By Todd R. Nelson
During testimony last week before Congress on the vaccination response to the COVID-19 virus, the “heated exchange” between Dr. Fauci and Rep. Jordan of Ohio revealed a well-worn, familiar false dichotomy running rampant in our society: rights versus responsibilities.
Dr. Fauci was attempting to define the moment when we might expect the pandemic to abate; Rep. Jordan wanted a precise definition of “when.”
“What has to happen before Americans get more freedoms?” Jordan challenged. Rights.
“My message is to get as many people vaccinated as quickly as we possibly can, to get the level of infections in this country so low that it is no longer a threat. That is when.” Responsibilities.
“What determines ‘when?’ What measure? What outcome do we have to reach before Americans get their liberty and freedoms back?”
One man’s liberty and freedom is another man’s public health response to, as Dr. Fauci said, “keep people from dying and going to the hospital.”
“You don’t think Americans’ liberties have been threatened in the last year?” retorted Jordan. “Their liberties have been assaulted!”
While the moment seemed polished for the conflict algorithms of the internet and prime time Fox television shows, there is an element of Rep. Jordan’s belligerent, grandstanding questioning of Dr. Fauci that seems like the crux of an American dilemma. Suspend the rhetoric and consider the values exposed in the conflict — regardless of the speaker.
Fauci and Jordan’s exchange shouldn’t have been an argument. It’s actually an ethical dilemma: that is, a choice between two rights. That’s Rushworth Kidder’s* definition. The scientific facts of epidemiology represented by Fauci are asymmetrically pitted against the civil liberties cited by Jordan. Both sets of facts are right. However, they are being placed in an unresolvable conflict. One is the world of the laws and theories of cell biology; the other is the world of civil rights laws. They exist presently in a political supercollider.
Can they be reconciled?
It’s not a new conflict. American history is fraught with battles between our democratic aspirations and societal exigencies; ancient grudges, and tribal plagues of all sorts. There are probably 10 different conflicts extant with similar juxtapositions of these two rights — like a right to own guns versus a right to not be a victim of gun violence, another public health emergency. Perhaps it’s why we so often hear the phrase “the American experiment.” Results are always pending. A viral plague is not a new hypothesis, though its medical treatment might be.
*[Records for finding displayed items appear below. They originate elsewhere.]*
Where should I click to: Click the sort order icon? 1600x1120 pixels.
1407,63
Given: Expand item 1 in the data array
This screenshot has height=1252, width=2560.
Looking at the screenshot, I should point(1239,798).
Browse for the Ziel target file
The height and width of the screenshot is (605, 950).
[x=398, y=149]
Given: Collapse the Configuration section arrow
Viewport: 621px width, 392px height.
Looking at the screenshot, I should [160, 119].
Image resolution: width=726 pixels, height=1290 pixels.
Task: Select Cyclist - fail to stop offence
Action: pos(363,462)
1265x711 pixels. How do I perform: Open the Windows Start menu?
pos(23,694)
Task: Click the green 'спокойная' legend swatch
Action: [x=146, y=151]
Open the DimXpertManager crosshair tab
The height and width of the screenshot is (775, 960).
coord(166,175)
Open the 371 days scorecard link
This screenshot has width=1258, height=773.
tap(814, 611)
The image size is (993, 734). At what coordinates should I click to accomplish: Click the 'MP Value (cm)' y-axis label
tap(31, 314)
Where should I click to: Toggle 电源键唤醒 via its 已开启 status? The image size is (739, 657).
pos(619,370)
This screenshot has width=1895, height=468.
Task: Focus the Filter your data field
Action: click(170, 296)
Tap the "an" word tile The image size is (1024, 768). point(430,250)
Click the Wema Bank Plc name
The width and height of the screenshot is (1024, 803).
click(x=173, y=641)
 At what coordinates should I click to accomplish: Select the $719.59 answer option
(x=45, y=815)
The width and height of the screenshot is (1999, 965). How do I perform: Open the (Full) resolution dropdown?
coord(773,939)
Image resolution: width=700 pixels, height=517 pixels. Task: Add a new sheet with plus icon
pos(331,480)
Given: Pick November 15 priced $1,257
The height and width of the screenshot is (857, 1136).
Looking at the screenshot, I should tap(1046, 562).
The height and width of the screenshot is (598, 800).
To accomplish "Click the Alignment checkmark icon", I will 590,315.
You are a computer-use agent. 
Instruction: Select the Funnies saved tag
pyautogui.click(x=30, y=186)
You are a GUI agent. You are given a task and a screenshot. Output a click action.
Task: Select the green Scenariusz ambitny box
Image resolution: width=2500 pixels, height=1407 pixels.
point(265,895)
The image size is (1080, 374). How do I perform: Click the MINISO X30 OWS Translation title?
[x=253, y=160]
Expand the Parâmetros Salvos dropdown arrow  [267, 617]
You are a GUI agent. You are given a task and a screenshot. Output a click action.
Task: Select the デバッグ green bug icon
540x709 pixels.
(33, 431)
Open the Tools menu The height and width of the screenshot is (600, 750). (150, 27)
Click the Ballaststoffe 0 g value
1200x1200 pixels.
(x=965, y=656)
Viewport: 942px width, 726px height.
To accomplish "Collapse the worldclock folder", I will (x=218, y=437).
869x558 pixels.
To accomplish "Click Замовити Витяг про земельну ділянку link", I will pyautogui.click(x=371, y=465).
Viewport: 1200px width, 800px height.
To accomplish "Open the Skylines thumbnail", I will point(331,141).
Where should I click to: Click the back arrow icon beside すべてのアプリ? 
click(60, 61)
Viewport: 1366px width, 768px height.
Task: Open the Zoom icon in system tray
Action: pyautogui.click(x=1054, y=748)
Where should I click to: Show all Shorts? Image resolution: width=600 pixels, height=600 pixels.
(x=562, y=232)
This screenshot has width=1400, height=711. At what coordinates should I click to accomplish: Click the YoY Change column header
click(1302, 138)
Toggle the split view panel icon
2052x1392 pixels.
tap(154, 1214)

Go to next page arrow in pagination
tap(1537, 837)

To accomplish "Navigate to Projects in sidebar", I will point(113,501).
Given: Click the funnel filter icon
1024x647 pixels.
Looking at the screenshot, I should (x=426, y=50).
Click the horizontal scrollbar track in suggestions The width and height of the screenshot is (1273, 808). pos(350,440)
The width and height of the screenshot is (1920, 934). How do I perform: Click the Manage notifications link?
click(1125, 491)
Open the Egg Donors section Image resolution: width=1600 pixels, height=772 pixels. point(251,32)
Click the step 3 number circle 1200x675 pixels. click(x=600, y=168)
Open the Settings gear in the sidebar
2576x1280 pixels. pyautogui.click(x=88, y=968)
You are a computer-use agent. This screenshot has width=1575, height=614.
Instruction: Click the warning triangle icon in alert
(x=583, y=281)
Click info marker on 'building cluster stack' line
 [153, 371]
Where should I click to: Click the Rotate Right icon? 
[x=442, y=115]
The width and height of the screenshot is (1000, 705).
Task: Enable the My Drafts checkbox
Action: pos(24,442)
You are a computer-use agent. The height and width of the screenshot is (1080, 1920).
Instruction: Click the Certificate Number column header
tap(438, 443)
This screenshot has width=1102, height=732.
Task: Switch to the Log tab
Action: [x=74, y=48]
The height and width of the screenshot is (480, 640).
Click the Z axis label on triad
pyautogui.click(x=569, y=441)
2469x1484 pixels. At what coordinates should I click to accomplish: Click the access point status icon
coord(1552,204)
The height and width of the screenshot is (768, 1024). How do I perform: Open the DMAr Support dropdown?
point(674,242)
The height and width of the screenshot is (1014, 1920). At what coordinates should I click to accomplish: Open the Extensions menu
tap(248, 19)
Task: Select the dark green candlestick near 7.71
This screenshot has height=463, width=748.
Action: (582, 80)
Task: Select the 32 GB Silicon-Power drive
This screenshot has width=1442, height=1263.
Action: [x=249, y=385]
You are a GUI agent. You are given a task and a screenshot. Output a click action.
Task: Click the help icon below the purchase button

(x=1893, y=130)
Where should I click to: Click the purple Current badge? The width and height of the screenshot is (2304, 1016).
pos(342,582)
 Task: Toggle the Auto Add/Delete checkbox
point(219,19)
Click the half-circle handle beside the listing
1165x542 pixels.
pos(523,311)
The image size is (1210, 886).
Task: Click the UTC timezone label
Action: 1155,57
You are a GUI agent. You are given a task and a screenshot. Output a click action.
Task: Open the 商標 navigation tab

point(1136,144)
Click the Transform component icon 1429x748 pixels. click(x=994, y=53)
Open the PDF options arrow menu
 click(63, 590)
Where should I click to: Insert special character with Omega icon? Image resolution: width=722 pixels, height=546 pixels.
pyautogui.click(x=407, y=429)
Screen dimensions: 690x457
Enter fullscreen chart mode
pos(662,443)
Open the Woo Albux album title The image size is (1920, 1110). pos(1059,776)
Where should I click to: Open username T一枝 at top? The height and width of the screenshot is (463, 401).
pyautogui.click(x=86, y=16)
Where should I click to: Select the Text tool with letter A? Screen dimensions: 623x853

Its collision with our ideals tests our resolve to be a civil society.
I have in mind a different fulcrum for this discussion. It won’t provide either “side” a cudgel for use on the opposition, nor satisfying rhetorical grandstanding. It involves reason.
If we agree that science is the best lens for understanding the behavior of a virus and how to suppress it, then our legal norms could be challenged. If we hold that our civil rights are determined by the U.S. Constitution and Bill of Rights — they are — and that they can be used to berate science, then the social good is in jeopardy. The crisis continues.
The Constitution has not been replaced, but it must accommodate a short-term public health response. Nor can 530,000 dead Americans killed by the pandemic be replaced. Need we choose one over the other? Both are right, hence the dilemma.
I suggest that if we weaponize both of these rights, we abandon our sense of the commons — that which we share, no matter what. The commons is the rights, resources and responsibilities we inherit, inhabit and defend. We are de facto stewards of the commons, the community we inhabit. And the commons is always a conversation, at heart — a dialogue between science and politics, individuals and groups, civility and lawlessness. My rights and our responsibilities to one another — our most precious freedoms and our most precious rights, resources and responsibilities.
If we are to regain unity, we need an impetus. For me it is unifying around a sense of the “having in common,” as Wendell Berry puts it.
At long last, I would ask, where is our compassion? Ultimately, cell biology will not make us better neighbors to one another, though it invites us to show compassion and care when disease, hatred, suspicion or mendacity colonize our lives. We must see that rights require responsibilities, and responsibilities protect rights.
Perhaps we need a COVID-19 quilt to remind us of the faces and livelihoods of those we’ve lost, like the AIDS Quilt Project in the 1980s? Dr. Fauci was there, too, and vilified for his work on that far deadlier plague — as he has been now. And yet he is the model of the public servant and the public health dialogue that arbitrates our present needs: science in conversation with the commons for the benefit of civil rights, health and the responsibility that, if enacted by us all, will unify instead of divide on the pathway back to health, safety and freedom. Together.
Todd R Nelson is a teacher and writer.
*Kidder founded the Institute for Global Ethics, formerly in Camden.